Each had undergone multiple surgeries. Gussberry had shrapnel removed from his brain, but he was his wise-cracking self on the plane, Hutchinson recalled.

The marble-sized shrapnel in Hutchinson’s leg had lodged against his femur, damaging nerves running down his calf. He spent six months at Brooke Army Medical Center in San Antonio, gradually reaching the point where he could walk without a cane. Today, he says he can jog short distances — more than doctors predicted he’d ever do. The pain comes and goes. Doctors don’t know if it will ever fully heal.

In awarding Hutchinson the Silver Star, the Army said his actions were the biggest reason that he and 16 other soldiers survived the ambush.
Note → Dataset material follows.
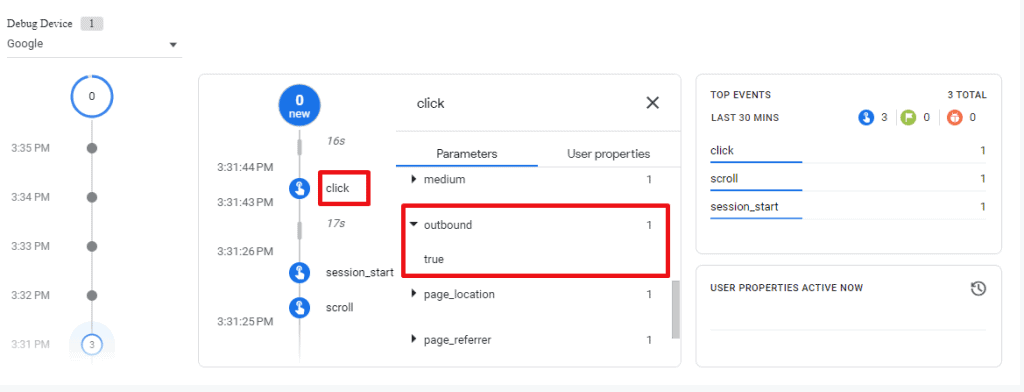The height and width of the screenshot is (392, 1024).
Task: Click the green conversions flag icon
Action: coord(908,118)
At least five insurgents died on those ridges.

He’s alive, and so are his fellow soldiers. And that’s what matters. More than the Silver Star and more than all the opportunities that come with it.

“Seventeen people went into that convoy and all 17 came out alive,” he said. “That’s all I was really worried about. All this afterward, the Silver Star, it’s not what it was about.”